> [Text passage]
╭──
Scott Eugene Sanders (born 1958) received his commission in May 1980 from the United States Naval Academy and was designated a naval aviator in 1982. After completing training in the E-2C, he reported to the Seahawks of Carrier Airborne Early Warning Squadron (VAW) 126. While at VAW-126, he made deployments to the Mediterranean and Caribbean aboard USS John F. Kennedy.

In 1986, Sanders returned to VAW-120 as a flight instructor and served as the squadron’s flight standardization officer, E-2C model manager and commander, Naval Air Forces Atlantic E-2C evaluator. He transitioned from active duty in July 1987 and affiliated in the Naval Reserve in a flight status with VAW-78.
╰──
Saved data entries
╭──
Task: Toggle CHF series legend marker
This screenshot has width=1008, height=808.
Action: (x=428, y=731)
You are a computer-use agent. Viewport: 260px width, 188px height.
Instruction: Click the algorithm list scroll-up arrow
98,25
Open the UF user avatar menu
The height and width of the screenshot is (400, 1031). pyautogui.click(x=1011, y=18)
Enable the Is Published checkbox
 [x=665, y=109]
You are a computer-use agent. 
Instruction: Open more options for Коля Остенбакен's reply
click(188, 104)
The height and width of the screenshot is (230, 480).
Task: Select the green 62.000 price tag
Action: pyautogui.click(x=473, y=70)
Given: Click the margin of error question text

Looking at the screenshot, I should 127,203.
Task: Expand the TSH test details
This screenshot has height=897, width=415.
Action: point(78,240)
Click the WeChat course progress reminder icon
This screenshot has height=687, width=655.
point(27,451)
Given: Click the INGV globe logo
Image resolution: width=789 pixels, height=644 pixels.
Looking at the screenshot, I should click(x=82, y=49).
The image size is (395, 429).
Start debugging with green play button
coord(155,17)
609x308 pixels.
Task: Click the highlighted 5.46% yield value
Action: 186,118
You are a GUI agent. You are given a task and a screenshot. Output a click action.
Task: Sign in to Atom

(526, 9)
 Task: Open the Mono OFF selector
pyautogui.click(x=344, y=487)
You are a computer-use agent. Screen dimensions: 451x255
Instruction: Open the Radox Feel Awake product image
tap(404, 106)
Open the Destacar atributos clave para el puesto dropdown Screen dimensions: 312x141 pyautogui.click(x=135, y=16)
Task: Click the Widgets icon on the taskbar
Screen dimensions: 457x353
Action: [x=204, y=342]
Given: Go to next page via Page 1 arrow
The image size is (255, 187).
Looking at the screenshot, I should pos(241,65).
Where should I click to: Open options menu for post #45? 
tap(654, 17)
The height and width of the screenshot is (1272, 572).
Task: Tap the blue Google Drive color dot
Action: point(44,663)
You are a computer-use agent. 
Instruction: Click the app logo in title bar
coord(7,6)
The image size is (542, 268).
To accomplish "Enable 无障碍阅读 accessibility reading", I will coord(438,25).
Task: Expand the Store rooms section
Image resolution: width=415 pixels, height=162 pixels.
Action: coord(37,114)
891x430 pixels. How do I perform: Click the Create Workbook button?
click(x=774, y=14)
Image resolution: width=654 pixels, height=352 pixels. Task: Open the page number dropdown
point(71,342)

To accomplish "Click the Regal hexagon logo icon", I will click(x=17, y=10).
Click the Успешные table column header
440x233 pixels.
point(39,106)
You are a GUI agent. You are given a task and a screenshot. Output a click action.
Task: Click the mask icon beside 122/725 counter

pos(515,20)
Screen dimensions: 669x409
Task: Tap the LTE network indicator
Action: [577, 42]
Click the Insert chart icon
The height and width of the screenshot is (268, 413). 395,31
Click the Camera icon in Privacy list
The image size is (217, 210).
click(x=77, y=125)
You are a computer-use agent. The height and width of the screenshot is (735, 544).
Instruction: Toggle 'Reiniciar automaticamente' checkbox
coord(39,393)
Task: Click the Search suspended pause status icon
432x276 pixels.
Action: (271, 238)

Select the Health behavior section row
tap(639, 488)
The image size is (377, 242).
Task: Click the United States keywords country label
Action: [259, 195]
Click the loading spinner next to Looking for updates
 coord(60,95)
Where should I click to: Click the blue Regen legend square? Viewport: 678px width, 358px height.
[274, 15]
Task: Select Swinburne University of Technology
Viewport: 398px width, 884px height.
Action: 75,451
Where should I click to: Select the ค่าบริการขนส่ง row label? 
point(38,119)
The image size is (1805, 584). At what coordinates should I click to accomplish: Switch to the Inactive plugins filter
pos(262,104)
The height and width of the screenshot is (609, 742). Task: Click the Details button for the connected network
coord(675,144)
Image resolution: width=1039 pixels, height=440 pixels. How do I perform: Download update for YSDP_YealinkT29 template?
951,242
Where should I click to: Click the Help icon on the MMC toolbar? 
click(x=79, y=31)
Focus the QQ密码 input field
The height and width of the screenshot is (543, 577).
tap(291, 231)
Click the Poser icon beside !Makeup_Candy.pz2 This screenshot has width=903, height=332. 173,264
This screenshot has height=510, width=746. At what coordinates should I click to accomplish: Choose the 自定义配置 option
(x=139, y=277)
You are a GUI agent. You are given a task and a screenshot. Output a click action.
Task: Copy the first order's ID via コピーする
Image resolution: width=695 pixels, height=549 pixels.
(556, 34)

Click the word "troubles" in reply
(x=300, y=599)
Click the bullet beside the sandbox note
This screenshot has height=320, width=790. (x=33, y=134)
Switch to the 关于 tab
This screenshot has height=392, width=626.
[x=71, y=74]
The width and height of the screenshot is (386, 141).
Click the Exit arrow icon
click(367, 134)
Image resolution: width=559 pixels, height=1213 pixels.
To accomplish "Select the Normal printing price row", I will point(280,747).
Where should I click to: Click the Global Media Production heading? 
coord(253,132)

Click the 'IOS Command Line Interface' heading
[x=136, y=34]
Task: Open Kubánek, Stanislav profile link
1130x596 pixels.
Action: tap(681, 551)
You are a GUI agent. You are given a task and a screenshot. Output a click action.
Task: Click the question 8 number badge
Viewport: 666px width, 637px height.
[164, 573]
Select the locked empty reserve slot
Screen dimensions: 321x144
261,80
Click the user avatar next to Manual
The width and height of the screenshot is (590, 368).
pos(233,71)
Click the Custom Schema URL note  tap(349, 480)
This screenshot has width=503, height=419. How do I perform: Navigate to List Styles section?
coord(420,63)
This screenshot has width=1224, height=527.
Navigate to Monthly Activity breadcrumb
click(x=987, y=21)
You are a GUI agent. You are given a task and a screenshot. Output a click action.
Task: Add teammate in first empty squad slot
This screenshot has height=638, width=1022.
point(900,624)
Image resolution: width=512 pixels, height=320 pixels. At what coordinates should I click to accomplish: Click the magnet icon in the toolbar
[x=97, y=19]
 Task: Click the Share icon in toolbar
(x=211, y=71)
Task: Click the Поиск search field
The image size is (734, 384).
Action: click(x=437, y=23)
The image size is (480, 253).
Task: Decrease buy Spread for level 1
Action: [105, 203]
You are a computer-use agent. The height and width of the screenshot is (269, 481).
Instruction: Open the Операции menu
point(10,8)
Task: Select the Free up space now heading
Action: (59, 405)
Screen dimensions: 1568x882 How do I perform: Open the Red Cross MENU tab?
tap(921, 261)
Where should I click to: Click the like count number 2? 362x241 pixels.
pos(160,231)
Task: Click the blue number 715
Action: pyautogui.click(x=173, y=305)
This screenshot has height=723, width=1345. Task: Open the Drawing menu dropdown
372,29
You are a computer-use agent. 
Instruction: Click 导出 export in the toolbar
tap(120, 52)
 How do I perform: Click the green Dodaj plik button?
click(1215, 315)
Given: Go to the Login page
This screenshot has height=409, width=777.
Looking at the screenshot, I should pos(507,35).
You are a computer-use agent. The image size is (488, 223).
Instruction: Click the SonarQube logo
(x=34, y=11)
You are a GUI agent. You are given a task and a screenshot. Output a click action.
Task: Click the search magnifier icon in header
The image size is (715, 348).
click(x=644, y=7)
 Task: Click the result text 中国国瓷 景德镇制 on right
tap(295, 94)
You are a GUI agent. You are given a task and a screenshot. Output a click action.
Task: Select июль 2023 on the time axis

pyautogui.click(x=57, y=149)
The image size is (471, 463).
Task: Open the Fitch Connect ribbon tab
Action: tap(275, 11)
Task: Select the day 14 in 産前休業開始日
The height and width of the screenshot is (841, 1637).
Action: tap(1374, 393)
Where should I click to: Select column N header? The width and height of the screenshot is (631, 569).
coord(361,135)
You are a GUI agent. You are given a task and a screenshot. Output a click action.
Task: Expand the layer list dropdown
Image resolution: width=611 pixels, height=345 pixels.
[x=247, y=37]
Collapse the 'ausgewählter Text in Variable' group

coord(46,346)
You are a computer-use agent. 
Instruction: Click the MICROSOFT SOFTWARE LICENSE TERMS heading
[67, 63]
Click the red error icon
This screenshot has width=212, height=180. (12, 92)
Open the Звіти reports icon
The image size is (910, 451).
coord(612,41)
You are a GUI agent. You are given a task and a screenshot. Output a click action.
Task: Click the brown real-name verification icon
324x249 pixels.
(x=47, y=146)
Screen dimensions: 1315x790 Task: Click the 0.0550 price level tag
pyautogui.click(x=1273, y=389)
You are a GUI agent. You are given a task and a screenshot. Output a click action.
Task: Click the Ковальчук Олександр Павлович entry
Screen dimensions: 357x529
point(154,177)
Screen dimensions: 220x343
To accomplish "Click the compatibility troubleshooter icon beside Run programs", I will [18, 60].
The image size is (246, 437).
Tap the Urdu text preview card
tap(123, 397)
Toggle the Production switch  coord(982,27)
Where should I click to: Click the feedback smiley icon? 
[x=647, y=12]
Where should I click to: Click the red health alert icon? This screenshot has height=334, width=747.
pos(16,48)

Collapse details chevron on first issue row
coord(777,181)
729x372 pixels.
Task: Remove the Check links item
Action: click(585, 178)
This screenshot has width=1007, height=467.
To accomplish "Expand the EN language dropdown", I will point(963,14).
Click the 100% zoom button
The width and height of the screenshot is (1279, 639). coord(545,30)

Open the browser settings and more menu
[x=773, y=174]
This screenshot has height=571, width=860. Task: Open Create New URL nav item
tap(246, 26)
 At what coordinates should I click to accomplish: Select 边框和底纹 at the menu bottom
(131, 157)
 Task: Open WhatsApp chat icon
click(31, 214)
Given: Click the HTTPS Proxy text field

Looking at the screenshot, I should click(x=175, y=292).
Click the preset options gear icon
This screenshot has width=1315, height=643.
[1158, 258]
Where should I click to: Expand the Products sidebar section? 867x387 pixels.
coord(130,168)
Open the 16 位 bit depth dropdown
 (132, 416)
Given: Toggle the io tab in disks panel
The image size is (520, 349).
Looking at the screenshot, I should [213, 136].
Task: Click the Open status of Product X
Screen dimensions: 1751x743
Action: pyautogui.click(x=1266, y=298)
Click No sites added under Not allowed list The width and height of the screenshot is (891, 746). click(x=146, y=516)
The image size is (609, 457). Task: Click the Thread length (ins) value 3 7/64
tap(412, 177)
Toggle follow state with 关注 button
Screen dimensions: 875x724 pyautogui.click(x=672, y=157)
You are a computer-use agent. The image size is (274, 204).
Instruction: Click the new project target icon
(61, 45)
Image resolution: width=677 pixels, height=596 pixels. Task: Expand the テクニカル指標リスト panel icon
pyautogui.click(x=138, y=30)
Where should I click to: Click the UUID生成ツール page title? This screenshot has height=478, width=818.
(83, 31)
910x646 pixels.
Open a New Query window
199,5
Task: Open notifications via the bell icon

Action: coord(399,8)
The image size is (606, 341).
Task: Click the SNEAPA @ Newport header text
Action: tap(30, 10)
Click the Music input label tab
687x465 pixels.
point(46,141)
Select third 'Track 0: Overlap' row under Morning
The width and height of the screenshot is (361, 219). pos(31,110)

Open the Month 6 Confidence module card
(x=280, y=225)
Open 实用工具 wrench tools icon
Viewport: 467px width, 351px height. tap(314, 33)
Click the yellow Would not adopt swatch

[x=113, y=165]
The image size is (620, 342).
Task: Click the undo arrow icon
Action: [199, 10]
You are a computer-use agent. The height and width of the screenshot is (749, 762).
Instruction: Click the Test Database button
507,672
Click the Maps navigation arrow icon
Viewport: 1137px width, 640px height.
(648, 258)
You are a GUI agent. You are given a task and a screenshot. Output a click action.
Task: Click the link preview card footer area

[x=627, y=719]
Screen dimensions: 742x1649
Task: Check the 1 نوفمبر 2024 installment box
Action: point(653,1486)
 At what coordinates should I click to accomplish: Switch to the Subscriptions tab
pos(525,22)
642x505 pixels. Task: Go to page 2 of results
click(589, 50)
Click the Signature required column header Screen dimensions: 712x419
╰──
> [Exercise requirements]
1. According to the text about Scott Eugene Sanders, which ship did he deploy aboard while serving with VAW-126?
2. List every squadron named in the text about Scott Eugene Sanders.
3. Extend the text about Scott Eugene Sanders's naval career from where it stops.
The rows are separate material and have no connection to the text.

> [Answers by item]
1. USS John F. Kennedy

2. VAW-126 (the Seahawks), VAW-120, VAW-78

3.
Sanders held numerous billets at VAW-78 before assuming command of the squadron in November 1997. During his tenure as executive officer and commanding officer, VAW-78 earned the Battle E for excellence (twice), the F. Trubee Davison Award as the top tactical Navy Reserve Squadron, and a Chief of Naval Operations Meritorious Unit Commendation.

In 1990, Sanders was selected as the Navy Reserve Junior Officer of the Year. Additionally, he held a concurrent billet supporting NATO Reserve Forces from 1992-1998. He was the elected chairman of the commission on NATO’s Standardization and Training of Reserves Forces from 1997-1998.
Sanders was then selected to be commanding officer of Tactical Air Control Squadron 2186 in 1999. He was selected to subsequent command tours at Carrier Group 0486 and U.S. 2nd Fleet Joint Force Air Component Commander 0186. He held follow-on assignments at Joint Forces Command, Standing Joint Forces Headquarters – Core Element supporting active-reserve integration and then at U.S. 2nd Fleet focusing on maritime ballistic missile defense.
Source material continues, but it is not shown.